**EXCERPT TO READ:**

Re: [Pacemaker] Time to a service stop is very long.

Andrew Beekhof Wed, 27 Oct 2010 03:42:35 -0700

On Wed, Oct 27, 2010 at 12:36 PM, Andrew Beekhof <[email protected]> wrote:
> On Thu, Oct 21, 2010 at 10:30 AM,  <[email protected]> wrote:
>> Hi,
>>
>> We confirmed movement when we set freeze in no-quorum-policy.
>> In the cluster that freeze setting became effective, we stopped the service.
>>
>> However, a stop of the service took time very much.
>>
>> We set "shutdown-escalation" for five minutes to shorten the time for test.
>> But, a stop of the service of one node takes time more than five minutes.
>>
>> I confirmed it in the next procedure.
>>
>> Step1) Start four nodes and send cib.xml.
>> Step2) Intercept Heartbeat communication and divide it in two nodes.
>> Step3) The node does freeze.
>> Step4) In two divided one nodes, we stop Hearbeat at the same time.
>>
>> [r...@srv03 ~]# service heartbeat stop
>> Stopping High-Availability services:
>> [r...@srv04 ~]# service heartbeat stop
>> Stopping High-Availability services:
>>
>> Step5) Heartbeat of one node stops in a few minutes.

**SOURCE DATA:**
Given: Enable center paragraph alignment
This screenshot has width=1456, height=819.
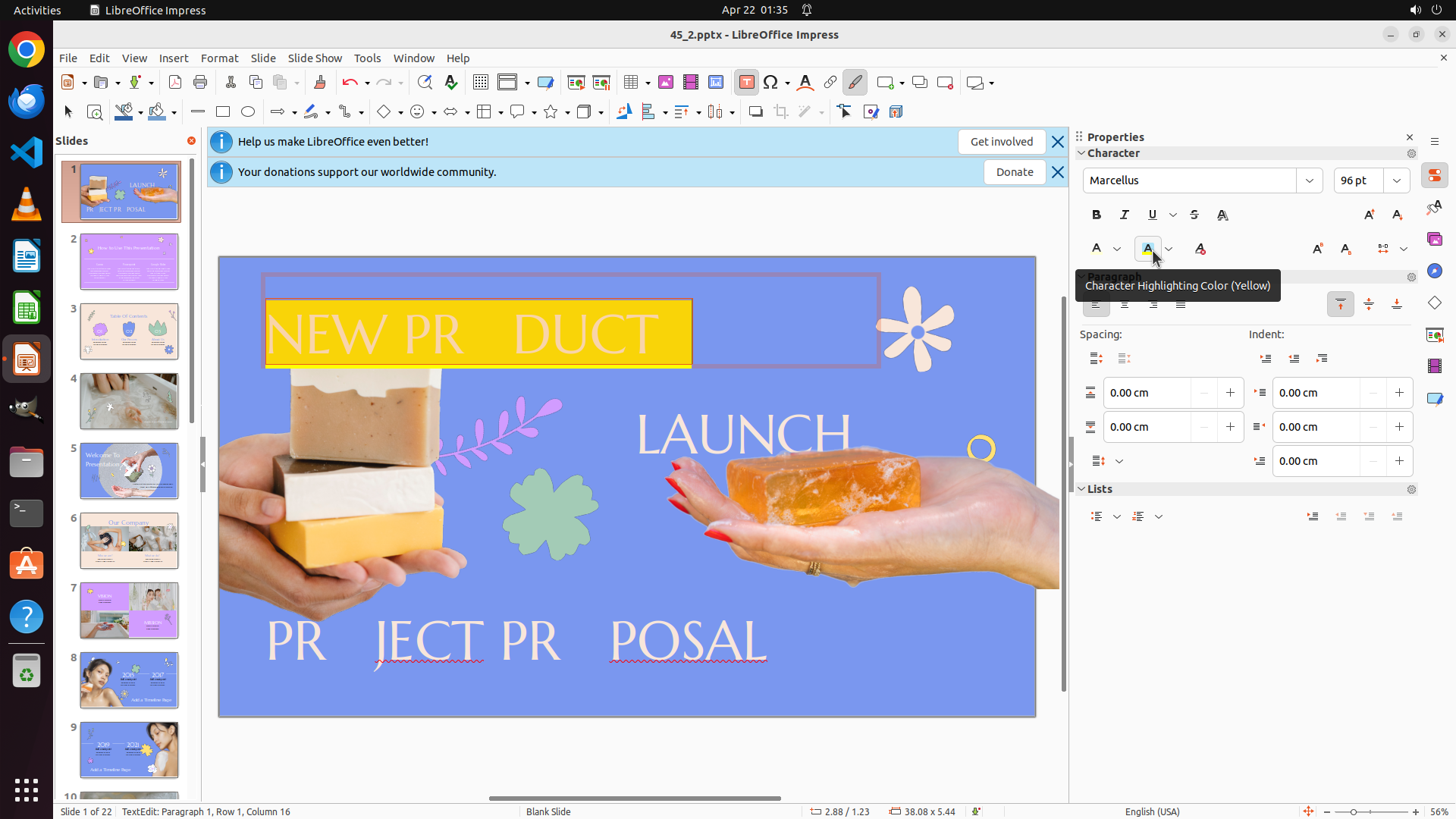Looking at the screenshot, I should [1125, 305].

**STATED PROBLEM A:** In the Pacemaker thread, change "freeze" to "ignore" and write out the passage starting with "On Wed, Oct" and going on through "time very much.".
**STATED PROBLEM B:**
Based on the Pacemaker thread, does each statement agree with it? Answer yes or no, and quote the deciding words.
(i) "shutdown-escalation" was set to five minutes to shorten the test.
(ii) The procedure began by starting three nodes.
(iii) Stopping the service on one node took less than five minutes.
**STATED PROBLEM C:** Rewrite the paragraph of the Pacemaker thread that begins "We confirmed movement" as one shorter sentence that keeps its main facts.

**TASK SOLUTION A:**
On Wed, Oct 27, 2010 at 12:36 PM, Andrew Beekhof <[email protected]> wrote:
> On Thu, Oct 21, 2010 at 10:30 AM,  <[email protected]> wrote:
>> Hi,
>>
>> We confirmed movement when we set ignore in no-quorum-policy.
>> In the cluster that ignore setting became effective, we stopped the service.
>>
>> However, a stop of the service took time very much.

**TASK SOLUTION B:**
(i) Yes: "We set "shutdown-escalation" for five minutes to shorten the time for test."
(ii) No: "Start four nodes and send cib.xml."
(iii) No: "But, a stop of the service of one node takes time more than five minutes."

**TASK SOLUTION C:** With no-quorum-policy set to freeze, the behavior was checked by stopping the service in the cluster where that setting had taken effect.